For prosthetics, Medicare reimbursement includes evaluation, fitting, parts and labor, repairs due to normal wear or tear within the first 90 days of the delivery date, and adjustments made during fitting and within the first 90 days of the delivery date (not including adjustments brought on by changes in the remaining limb or a patient’s level of function). For orthotics, Medicare reimbursement includes evaluation, measurement and/or fitting, fabrication and customization, materials, cost of labor, and delivery.

  1. HCPCS Code and Modifier Combinations

Knowing which modifier to use with a given HCPCS code can be tricky. Many HCPCS codes require a modifier to let us know if the item is being rented (RR), purchased new (NU), or purchased used (UE). If you submit a claim without an RR, NU, or UE modifier for an HCPCS code that requires one of these modifiers, your claim will be rejected. To help you, we’ve put together a few tips to help you make sure you have the modifiers you need on your claim.

The DME MAC Jurisdiction C Supplier Manual, Appendix A contains a list of HCPCS codes with their Payment Category. If the code falls into one of the following categories, then it will require an RR, NU, or UE modifier:

  • Inexpensive or Routinely Purchased (IRP) Item
  • Capped Rental Item
  • Items Requiring Frequent and Substantial Servicing
  • Oxygen Equipment (not contents)

An easy way to determine if an RR, NU, or UE modifier is required is by looking up the HCPCS code on the CMS DMEPOS Fee Schedule. If the fee schedule shows a modifier next to the HCPCS code, then that modifier is required for claim submission. When there are multiple modifier possibilities (such as RR, NU, or UE), then the HCPCS code will be listed multiple times with a different modifier next to each code. Note that there are exceptions to this rule. For instance, certain capped rental items that can be purchased in the first month do not have an NU or UE value on the fee schedule. Also, note that inclusion or exclusion of a fee schedule amount for an item or service does not imply any health insurance coverage.

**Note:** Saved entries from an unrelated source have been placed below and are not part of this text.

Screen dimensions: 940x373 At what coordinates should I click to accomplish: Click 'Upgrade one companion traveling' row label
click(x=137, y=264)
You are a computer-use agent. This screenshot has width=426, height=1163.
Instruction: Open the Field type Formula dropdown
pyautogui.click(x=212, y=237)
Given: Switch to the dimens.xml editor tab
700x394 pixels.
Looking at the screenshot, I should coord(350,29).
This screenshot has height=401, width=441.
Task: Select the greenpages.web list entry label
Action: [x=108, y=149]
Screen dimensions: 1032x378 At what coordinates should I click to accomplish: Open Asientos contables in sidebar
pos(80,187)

  1. Proving Medical Necessity

A Certificate of Medical Necessity (CMN) or a DME Information Form (DIF) is a form required to help document the medical necessity and other coverage criteria for selected DMEPOS items. CMNs contain Sections A through D. Sections A and C are completed by the supplier and Sections B and D are completed by the physician. A DIF is completed and signed by the supplier. It does not require a narrative description of equipment and cost or a physician signature.

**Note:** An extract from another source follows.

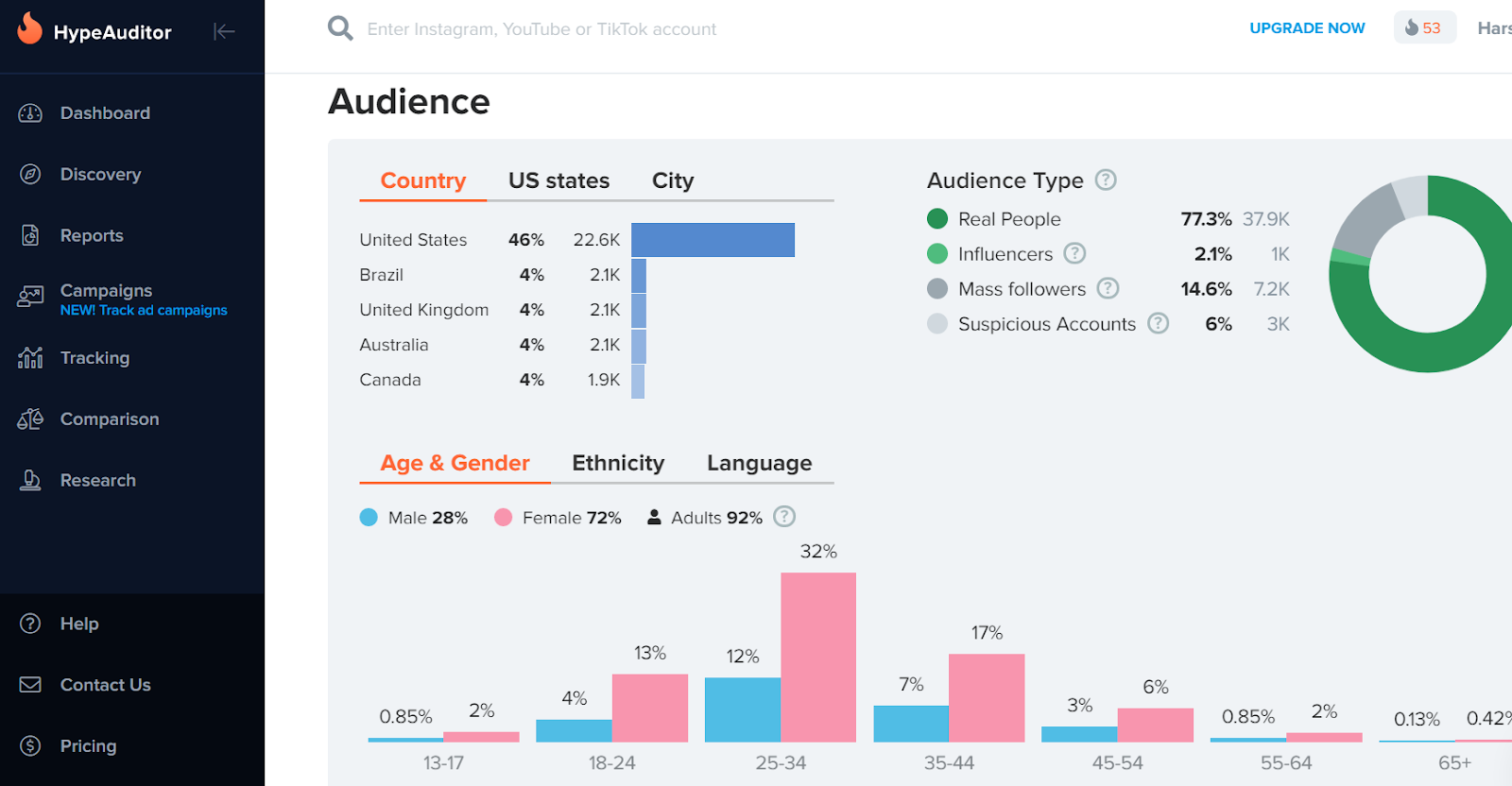This screenshot has width=1512, height=786.
Task: Click the United States audience bar
Action: tap(713, 240)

The following forms below have been approved by the Office of Management and Budget (OMB).

  • CMN CMS-484 – Oxygen
  • CMN CMS-846 – Pneumatic Compression Devices
  • CMN CMS-847 – Osteogenesis Stimulators
  • CMN CMS-848 – Transcutaneous Electrical Nerve Stimulators
  • CMN CMS-849 – Seat Lift Mechanisms
  • CMN CMS-854 – Section C Continuation Form
  • DME Information Form CMS-10125 – External Infusion Pumps
  • DME Information Form CMS-10126 – Enteral & Parenteral Nutrition
  1. Billing for TENS Units

Billing for TENS units is a little trickier than billing for other pieces of DME. In fact, it can even be difficult to receive reimbursement for TENS units, as nearly half of all claims for TENS units are denied. Reasons for those denials: Incorrect billing procedure and the claim failed to prove medical necessity. To start, you must obtain a written order prior to delivery (WOPD) before you can even hand over the unit and provide the DMERC with a CMN. Furthermore, as far as Medicare is concerned, there are only two reasons why a patient would need to purchase a TENS unit: acute post-op pain and chronic pain. So, make sure your CMN justifies one of these conditions in order to receive payment.

Additional Tip:

As long as the provider is DME certified, the provider will bill the patient for a “rental” payment of 10% of the purchase price – less coinsurance and/or any deductible is allowed – for the first two months of use. This is essentially a trial period, which gives the attending physician a chance to determine whether the patient needs to actually purchase the unit. If the physician deems it medically appropriate, then the full amount for the unit will be due (the carrier will not adjust this amount for the two monthly payments). You can then bill your DMERC for the two-month rental period as well as the actual purchase.